TOPEKA – (June 22, 2020) – The U.S. Supreme Court today declined to review two earlier Kansas Supreme Court decisions that ruled Kansas’ reckless criminal threat statute violates the First Amendment to the U.S. Constitution, Attorney General Derek Schmidt said.

The Kansas Supreme Court in two separate cases last October invalidated the state’s reckless criminal threat statute and overturned the convictions of two individuals for violating it. One case involved a threat of violence directed at a law enforcement officer and the other a threat of violence uttered in a family relationship. The Kansas Supreme Court ruled that the First Amendment’s free speech protections require the state to prove that the person uttering the threat specifically intended to cause fear in the victim.

The attorney general in November formally notified the Kansas Supreme Court of his decision to appeal, putting further proceedings in both cases on hold until the U.S. Supreme Court decided whether to review them. Schmidt’s decision to appeal was backed by a bipartisan coalition of 17 state and territory attorneys general and the Kansas Coalition Against Sexual and Domestic Violence, Legal Momentum and National Organization for Victim Assistance.

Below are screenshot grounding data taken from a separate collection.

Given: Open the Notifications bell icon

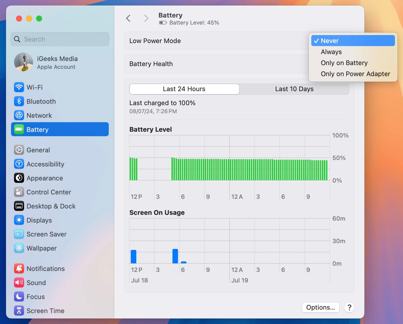Looking at the screenshot, I should click(x=19, y=269).
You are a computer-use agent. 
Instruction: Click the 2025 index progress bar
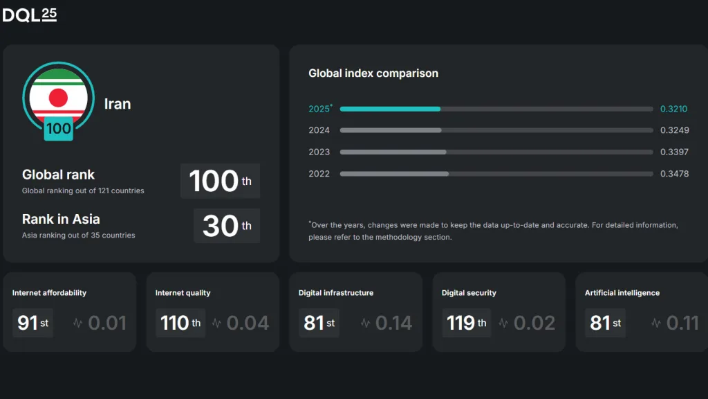pyautogui.click(x=496, y=109)
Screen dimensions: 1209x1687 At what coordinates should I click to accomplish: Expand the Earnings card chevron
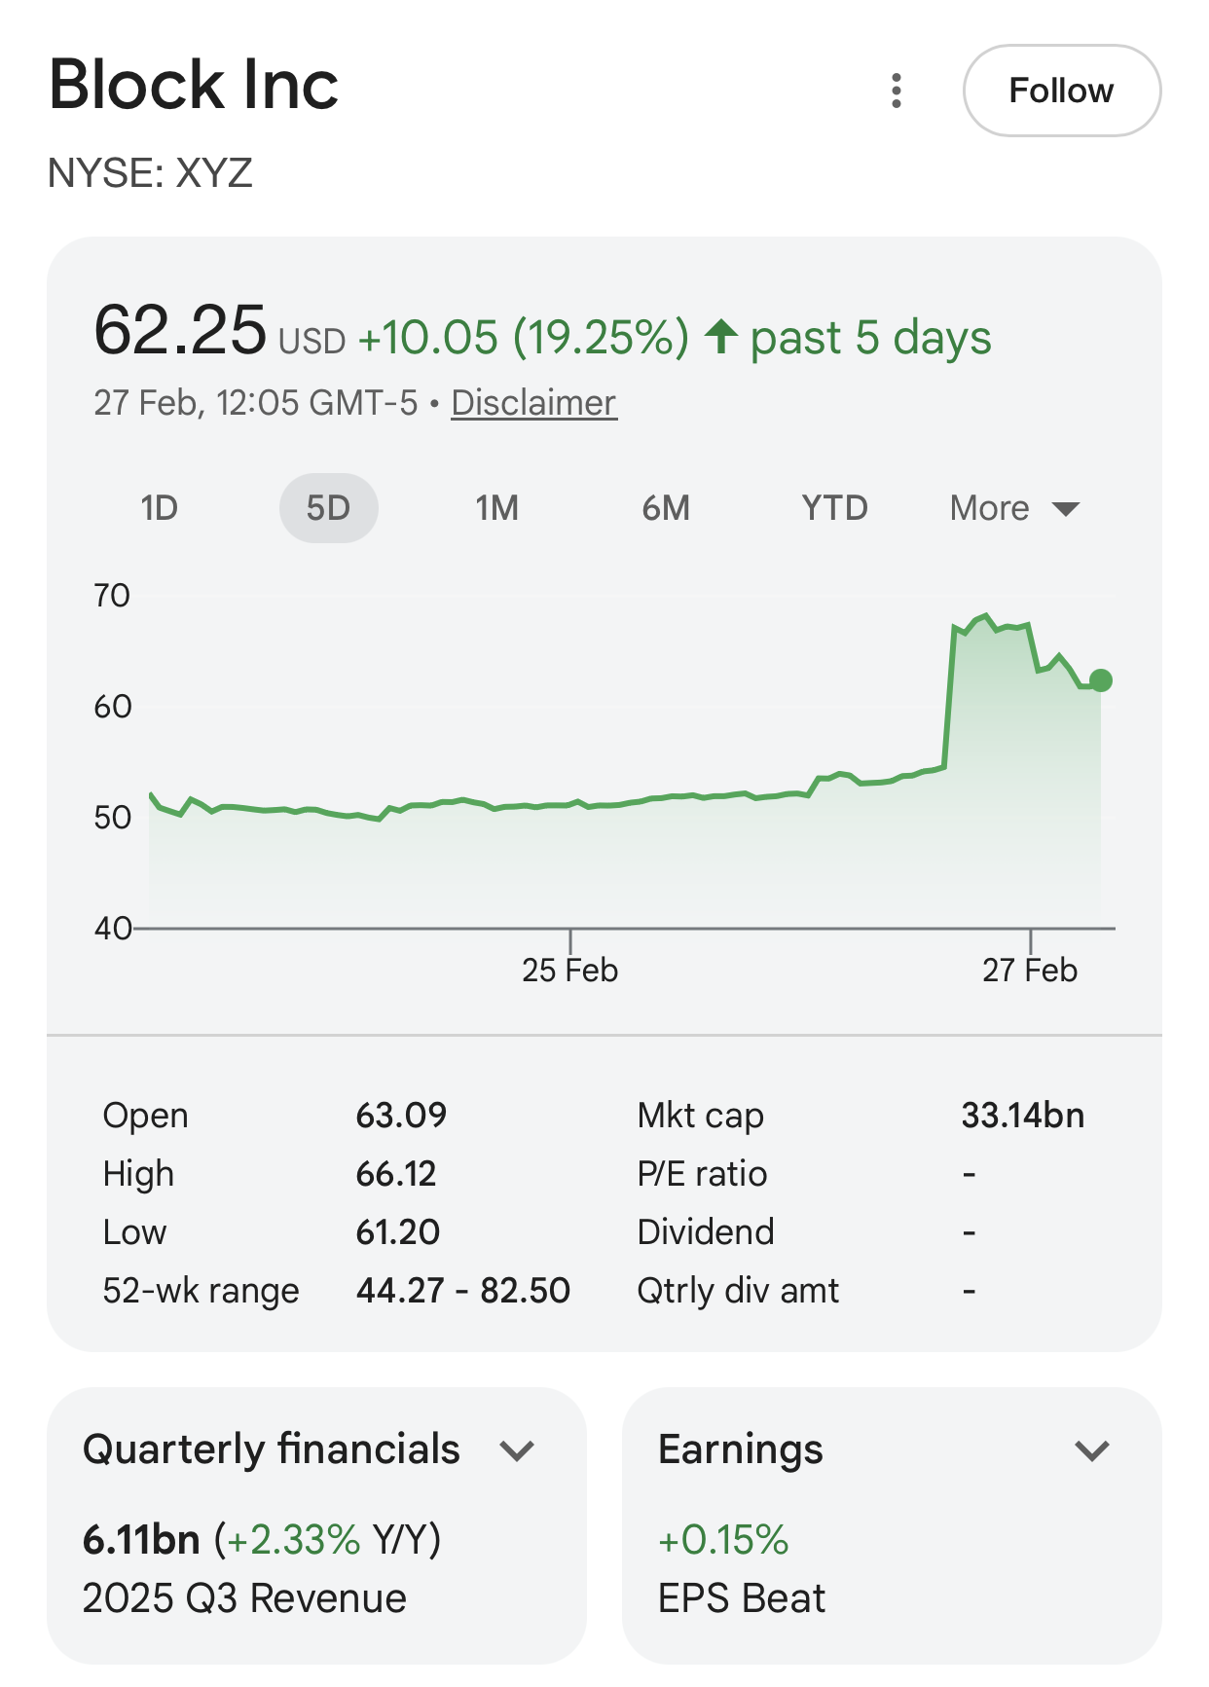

Justice Clarence Thomas, dissenting from the Court’s decision to deny review, wrote, “In my view, the Constitution likely permits States to criminalize threats even in the absence of any intent to intimidate. It appears to follow that threats of violence made in reckless disregard of causing fear may be prohibited. The Kansas Supreme Court reached the opposite conclusion by overreading our decision in [Virginia v. Black], which did not answer the question presented here.”

The U.S. Supreme Court grants only a small number of requests to review lower court cases, typically about 1 percent of those it receives each year. By law, the attorney general’s office represents Kansas in matters before the U.S. Supreme Court.

The two cases are State v. Boettger, which arose in Douglas County, and State v. Johnson, which arose in Montgomery County. With today’s decision by the U.S. Supreme Court not to review the cases, the Kansas Supreme Court’s decision overturning the convictions and invalidating part of K.S.A. 21-5415 is upheld.